● TO BE DONE:
Reproduce every line of the material below without any change, omitting the pictures.

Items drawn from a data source

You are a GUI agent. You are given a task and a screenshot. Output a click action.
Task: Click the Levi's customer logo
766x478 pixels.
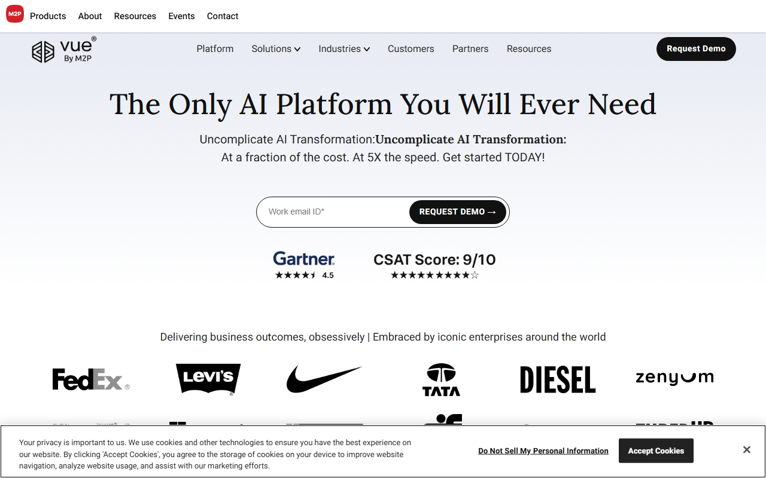[208, 379]
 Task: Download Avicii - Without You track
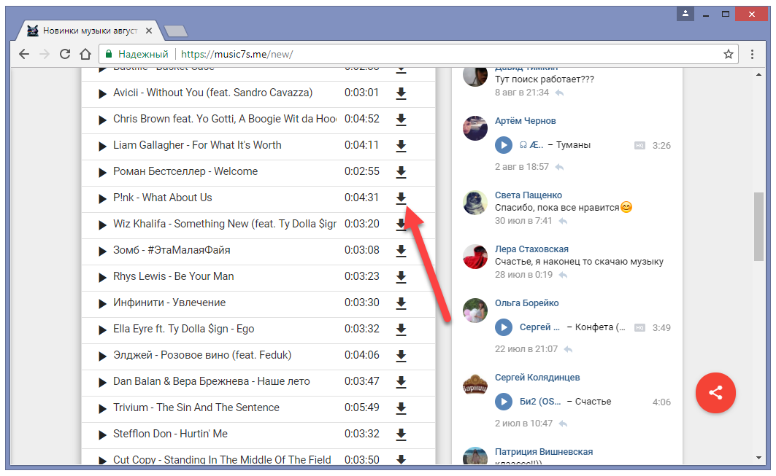pos(401,93)
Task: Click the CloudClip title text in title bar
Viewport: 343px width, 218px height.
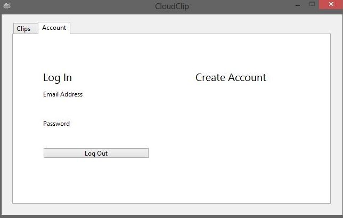Action: point(172,6)
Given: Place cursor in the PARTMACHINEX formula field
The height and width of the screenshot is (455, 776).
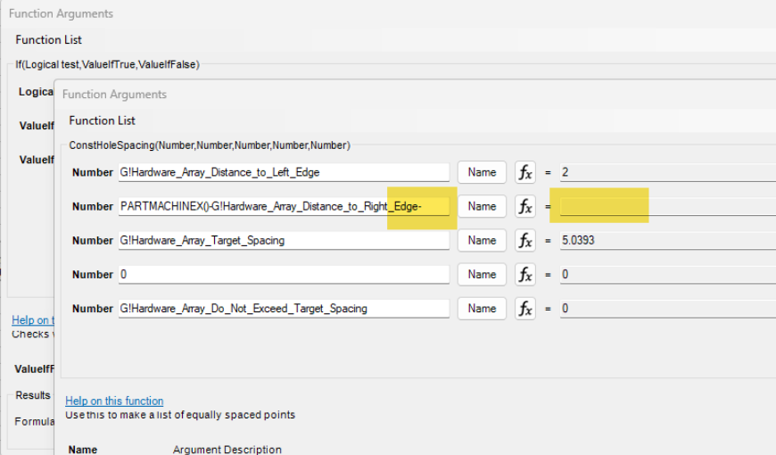Looking at the screenshot, I should [284, 206].
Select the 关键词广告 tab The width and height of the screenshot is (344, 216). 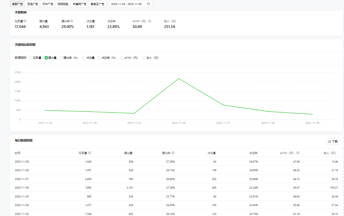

● EXERCISE RESULT:
You are a GUI agent. You are given a task and a screenshot. Output a click action.
Task: Click the Levi's customer logo
766x478 pixels.
[208, 379]
 Task: Download Avicii - Without You track
pos(401,93)
Task: Click the CloudClip title text in title bar
Viewport: 343px width, 218px height.
Action: point(172,6)
Given: Place cursor in the PARTMACHINEX formula field
The height and width of the screenshot is (455, 776).
Looking at the screenshot, I should [284, 206].
Select the 关键词广告 tab The width and height of the screenshot is (344, 216). 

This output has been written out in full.